== PASSAGE GIVEN ==

From: Kelly Murray
Subject: Re: parsing HTML using LISP
Date: 
Message-ID: <60v7nc$gqn$1@vapor.franz.com>
In article <·············@WINTERMUTE.eagle>, SDS <···········@cctrading.com> writes:
>> I am pretty sure that someone has implemented HTML parsing using LISP
>> already, so I would appreciate some pointers/hints.
>> 

Here's the function from my Charlotte sources that does the first
level of parsing into tags, which does what you want.
My code futher "intern"s the tags into real objects, 
and parses the tag attributes.  The tag objects are defined
using a macro that expands (ultimately) into a defclass form
for each tag type, and parses the tag attributes for the given tag.
I haven't included that code here.  

Hope this is helpful.

-Kelly Murray  ···@franz.com

;;
;; parse the html text file into a list of tags and content strings
;;
(function parse-html-into-tags (buffer)

===
== SUPPLIED ENTRIES ==

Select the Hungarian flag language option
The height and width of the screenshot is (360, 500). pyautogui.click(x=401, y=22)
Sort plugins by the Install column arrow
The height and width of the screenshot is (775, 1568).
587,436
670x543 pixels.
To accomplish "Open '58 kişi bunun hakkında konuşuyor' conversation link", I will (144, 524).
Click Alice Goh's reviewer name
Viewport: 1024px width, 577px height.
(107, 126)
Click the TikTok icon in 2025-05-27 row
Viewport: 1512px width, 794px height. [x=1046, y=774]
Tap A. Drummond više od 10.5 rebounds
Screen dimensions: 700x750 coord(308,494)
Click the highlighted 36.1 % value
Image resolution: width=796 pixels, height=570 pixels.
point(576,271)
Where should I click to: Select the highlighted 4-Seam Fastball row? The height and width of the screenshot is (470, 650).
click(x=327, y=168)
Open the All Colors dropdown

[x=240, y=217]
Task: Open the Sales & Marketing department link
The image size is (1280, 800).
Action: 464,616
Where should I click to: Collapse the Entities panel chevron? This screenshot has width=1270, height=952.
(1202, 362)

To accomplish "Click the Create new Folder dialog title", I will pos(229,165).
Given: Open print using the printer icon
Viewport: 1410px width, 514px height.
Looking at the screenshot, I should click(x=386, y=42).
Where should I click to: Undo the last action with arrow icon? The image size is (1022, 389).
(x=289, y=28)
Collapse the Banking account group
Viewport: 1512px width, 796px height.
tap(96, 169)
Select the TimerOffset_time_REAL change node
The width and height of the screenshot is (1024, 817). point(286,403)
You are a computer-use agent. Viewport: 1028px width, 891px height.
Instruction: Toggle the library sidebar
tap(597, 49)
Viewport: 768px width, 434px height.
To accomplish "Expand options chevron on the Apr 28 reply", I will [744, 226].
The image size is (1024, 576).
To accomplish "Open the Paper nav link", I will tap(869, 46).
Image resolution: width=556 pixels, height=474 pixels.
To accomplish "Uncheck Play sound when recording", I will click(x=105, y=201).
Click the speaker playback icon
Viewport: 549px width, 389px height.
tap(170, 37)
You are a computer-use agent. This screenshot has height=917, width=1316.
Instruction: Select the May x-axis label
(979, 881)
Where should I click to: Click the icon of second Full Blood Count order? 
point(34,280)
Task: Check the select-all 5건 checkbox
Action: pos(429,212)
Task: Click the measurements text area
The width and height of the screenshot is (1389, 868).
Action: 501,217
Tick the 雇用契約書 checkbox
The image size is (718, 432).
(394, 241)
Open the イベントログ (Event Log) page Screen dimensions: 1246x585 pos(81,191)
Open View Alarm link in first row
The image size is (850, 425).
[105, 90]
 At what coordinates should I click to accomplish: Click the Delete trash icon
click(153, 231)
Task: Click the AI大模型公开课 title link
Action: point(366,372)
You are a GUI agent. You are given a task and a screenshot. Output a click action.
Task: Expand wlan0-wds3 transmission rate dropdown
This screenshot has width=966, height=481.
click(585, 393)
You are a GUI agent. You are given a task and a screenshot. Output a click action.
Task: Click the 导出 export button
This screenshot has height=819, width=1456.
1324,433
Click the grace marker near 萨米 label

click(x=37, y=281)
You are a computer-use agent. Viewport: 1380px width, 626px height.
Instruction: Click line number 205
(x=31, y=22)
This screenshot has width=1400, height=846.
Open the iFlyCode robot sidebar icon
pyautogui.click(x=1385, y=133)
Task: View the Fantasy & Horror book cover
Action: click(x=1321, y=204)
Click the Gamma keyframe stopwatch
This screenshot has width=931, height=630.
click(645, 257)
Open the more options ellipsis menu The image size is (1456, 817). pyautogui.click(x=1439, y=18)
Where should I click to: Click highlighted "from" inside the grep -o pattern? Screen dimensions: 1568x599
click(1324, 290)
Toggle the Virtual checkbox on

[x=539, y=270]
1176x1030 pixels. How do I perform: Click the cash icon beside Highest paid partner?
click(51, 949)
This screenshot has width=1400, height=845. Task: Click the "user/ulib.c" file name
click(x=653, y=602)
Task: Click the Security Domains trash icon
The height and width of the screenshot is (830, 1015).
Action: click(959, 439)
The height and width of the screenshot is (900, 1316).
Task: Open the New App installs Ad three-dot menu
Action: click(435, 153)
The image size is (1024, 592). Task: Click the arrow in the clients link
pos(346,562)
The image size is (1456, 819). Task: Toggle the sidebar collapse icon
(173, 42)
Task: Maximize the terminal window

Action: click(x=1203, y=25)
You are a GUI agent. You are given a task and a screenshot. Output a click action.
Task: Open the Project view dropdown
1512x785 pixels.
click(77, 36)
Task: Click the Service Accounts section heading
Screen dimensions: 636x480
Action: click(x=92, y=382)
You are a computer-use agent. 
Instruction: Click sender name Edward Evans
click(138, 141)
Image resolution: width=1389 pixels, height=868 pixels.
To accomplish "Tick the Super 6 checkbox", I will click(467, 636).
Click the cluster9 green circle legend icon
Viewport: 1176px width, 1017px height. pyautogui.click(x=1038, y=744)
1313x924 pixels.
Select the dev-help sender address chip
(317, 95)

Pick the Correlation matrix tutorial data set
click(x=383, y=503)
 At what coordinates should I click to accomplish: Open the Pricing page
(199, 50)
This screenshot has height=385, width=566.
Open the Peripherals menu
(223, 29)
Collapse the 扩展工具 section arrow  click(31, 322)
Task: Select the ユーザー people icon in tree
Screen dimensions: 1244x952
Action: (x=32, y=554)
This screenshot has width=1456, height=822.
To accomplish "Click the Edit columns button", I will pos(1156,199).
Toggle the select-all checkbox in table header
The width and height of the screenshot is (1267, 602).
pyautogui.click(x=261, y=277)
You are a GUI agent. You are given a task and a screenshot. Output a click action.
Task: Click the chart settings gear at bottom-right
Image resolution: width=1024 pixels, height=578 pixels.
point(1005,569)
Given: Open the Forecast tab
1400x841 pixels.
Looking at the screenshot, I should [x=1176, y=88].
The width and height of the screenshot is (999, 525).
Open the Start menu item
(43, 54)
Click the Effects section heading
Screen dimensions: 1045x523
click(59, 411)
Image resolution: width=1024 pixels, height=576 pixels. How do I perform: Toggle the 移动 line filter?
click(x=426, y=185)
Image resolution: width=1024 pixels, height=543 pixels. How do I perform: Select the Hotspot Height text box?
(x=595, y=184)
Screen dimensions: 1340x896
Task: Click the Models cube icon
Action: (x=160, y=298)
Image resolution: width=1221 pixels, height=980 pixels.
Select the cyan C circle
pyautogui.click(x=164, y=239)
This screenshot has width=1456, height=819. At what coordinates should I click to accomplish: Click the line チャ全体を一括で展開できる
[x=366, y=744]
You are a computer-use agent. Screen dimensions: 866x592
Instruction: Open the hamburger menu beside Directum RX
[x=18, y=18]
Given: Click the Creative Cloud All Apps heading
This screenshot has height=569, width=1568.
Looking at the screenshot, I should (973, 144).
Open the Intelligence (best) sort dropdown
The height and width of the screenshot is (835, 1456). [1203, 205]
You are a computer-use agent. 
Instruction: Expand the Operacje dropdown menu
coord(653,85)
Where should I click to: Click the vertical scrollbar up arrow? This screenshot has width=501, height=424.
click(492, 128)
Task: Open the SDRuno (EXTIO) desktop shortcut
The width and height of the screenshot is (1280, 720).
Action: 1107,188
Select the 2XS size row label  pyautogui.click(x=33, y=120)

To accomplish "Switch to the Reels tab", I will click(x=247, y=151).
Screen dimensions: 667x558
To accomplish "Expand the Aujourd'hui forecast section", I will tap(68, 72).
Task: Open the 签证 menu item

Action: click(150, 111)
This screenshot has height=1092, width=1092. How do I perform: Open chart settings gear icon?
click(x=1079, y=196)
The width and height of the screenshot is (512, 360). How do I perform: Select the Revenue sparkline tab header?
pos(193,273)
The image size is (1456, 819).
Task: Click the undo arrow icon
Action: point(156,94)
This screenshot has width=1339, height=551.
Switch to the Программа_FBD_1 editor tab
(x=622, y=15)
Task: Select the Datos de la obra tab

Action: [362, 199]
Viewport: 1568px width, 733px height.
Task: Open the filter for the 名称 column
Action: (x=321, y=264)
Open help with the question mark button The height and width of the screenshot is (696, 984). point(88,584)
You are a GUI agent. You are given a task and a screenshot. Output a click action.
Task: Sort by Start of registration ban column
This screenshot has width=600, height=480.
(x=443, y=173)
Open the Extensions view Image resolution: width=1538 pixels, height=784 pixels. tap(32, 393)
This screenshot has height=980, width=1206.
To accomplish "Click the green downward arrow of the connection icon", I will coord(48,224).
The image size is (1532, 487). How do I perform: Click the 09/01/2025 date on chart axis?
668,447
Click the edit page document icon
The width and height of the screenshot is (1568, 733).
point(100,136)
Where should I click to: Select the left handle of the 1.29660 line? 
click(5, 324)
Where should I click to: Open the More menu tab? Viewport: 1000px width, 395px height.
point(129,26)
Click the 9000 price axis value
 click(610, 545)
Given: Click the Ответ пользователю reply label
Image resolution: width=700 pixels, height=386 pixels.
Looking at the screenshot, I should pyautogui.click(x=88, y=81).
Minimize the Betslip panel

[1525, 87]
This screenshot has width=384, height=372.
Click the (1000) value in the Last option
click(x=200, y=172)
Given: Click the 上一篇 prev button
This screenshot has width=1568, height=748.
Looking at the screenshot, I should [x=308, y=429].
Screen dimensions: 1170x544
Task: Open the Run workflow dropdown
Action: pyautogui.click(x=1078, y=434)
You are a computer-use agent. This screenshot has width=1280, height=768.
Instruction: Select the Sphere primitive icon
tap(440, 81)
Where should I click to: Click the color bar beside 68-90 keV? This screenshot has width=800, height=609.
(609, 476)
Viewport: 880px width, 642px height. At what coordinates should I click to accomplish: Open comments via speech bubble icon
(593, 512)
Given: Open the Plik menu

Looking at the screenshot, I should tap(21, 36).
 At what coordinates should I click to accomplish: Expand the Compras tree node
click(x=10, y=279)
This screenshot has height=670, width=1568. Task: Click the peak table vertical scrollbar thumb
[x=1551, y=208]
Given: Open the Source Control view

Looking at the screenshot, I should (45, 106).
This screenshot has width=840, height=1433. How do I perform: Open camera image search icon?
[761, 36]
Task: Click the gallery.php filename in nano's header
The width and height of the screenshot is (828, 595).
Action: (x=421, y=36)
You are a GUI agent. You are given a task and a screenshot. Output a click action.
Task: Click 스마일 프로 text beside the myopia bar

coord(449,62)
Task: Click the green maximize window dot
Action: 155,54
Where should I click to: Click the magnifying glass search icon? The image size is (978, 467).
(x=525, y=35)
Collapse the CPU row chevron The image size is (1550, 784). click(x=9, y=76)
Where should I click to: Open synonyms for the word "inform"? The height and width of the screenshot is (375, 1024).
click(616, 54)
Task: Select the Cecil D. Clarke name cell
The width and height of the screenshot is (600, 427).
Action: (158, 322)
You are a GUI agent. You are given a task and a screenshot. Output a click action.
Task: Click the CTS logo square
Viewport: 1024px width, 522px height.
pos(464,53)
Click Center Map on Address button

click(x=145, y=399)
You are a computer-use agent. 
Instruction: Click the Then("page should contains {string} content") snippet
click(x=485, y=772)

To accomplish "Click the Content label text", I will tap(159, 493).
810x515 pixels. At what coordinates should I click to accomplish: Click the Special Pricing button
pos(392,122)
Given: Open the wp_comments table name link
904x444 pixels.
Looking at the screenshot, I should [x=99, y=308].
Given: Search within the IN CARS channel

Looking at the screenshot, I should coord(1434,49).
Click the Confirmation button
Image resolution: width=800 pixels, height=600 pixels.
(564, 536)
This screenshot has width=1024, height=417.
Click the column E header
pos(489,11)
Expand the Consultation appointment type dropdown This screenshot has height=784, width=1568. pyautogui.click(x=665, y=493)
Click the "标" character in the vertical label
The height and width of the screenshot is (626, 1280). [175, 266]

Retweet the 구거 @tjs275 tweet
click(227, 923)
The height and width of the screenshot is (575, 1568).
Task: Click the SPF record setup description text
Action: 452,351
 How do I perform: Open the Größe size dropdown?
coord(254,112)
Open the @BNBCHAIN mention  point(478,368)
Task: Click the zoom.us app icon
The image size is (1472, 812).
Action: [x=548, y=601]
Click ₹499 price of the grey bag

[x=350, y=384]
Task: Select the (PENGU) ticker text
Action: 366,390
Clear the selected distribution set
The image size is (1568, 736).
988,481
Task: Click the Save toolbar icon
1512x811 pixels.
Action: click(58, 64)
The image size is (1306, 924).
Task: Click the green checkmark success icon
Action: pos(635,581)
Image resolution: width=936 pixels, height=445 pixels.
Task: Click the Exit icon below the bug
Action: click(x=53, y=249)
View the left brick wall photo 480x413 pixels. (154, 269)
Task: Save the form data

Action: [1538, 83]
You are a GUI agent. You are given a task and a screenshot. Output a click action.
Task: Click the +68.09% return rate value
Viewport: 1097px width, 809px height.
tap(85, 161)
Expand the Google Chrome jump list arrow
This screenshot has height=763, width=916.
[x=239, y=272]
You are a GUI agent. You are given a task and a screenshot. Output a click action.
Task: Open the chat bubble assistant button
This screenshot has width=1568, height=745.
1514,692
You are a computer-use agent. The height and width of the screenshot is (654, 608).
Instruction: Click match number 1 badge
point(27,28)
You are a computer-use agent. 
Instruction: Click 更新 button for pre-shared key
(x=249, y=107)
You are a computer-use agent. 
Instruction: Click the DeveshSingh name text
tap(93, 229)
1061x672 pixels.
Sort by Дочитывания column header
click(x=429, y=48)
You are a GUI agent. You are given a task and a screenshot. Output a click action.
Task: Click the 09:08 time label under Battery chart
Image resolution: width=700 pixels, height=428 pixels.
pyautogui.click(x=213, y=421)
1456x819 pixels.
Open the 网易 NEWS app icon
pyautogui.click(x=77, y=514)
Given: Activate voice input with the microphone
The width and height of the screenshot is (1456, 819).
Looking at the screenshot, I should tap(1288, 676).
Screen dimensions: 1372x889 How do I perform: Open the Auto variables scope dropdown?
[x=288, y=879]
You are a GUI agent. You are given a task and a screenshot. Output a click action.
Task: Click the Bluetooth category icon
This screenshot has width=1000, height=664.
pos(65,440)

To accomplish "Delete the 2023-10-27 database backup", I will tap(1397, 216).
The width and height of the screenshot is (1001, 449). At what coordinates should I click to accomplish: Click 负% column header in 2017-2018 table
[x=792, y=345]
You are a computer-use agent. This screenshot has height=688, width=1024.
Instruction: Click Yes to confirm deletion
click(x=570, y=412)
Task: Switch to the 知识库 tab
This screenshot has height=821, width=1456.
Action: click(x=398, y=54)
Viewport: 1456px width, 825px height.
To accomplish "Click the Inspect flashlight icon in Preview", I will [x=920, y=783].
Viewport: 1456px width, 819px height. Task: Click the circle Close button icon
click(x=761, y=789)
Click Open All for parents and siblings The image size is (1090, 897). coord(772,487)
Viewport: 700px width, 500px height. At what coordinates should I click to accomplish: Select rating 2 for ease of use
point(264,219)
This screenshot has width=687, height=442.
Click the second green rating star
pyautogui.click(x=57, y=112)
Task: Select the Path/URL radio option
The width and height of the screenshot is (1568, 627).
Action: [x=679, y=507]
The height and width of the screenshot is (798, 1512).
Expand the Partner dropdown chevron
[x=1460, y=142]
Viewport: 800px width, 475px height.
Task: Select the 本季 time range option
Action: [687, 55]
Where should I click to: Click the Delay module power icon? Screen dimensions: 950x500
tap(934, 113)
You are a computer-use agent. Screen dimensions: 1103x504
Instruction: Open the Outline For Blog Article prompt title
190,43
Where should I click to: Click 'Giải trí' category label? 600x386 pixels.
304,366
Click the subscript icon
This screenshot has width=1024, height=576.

===

▸ WHAT YOU WILL DO:
- A) In the listing, change "cyan" to "teal" from the line with "Image resolution: width=1221" up to and including the line with "[x=18, y=18]", leaving all else in those lines as it is.
- B) Write what comes next in the post about parsing HTML with Lisp, picking up after its final line.
The post about parsing HTML with Lisp and the listing come from unrelated sources.

▸ ANSWERS FOR THE EXERCISE:
- A)
Image resolution: width=1221 pixels, height=980 pixels.
Select the teal C circle
pyautogui.click(x=164, y=239)
This screenshot has width=1456, height=819. At what coordinates should I click to accomplish: Click the line チャ全体を一括で展開できる
[x=366, y=744]
You are a computer-use agent. Screen dimensions: 866x592
Instruction: Open the hamburger menu beside Directum RX
[x=18, y=18]

- B)
  (loop with start = 0
        with items = nil
        with done = nil
        until done
        finally (return (nreverse items))
      do
	(let tag-start = (position #\< buffer :start start)
	     tag-end = (when tag-start (position #\> buffer :start tag-start))
	  do
	  (if (and tag-start tag-end)
	    then
	      (if (not (eq start tag-start))
		then
		 (let text = (string-trim nil ; '(#\space #\tab #\newline)
					  (subseq buffer start tag-start))
		    do
		    (if (not (zerop (length text)))
		      then
		       (push text items))))
	      (push (subseq buffer tag-start tag-end) items)
	      (setf start (1+ tag-end))
	    else
	      (setf done t)
	      (let text = (string-trim '(#\space #\tab #\newline)
				       (subseq buffer start))
		do
		(if (not (zerop (length text)))
		  then
		   (push text items)))
	      ))))

(function intern-html-tags (taglist)
  (loop for tags on taglist
        for tag = (first tags)
        with objs = nil
        finally (return (nreverse objs))
      do
	;;
	;; see if a tag or content
	(if (equal (char tag 0) #\<)
	  then
	    (push (intern-html-tag tag) objs)
	  else
	    (push (make-instance 'html-content :string tag) objs)
	    )))
From: Gareth McCaughan
Subject: Re: parsing HTML using LISP
Date: 
Message-ID: <86u3f0tjt2.fsf@g.pet.cam.ac.uk>
Kelly Murray wrote:

> (function parse-html-into-tags (buffer)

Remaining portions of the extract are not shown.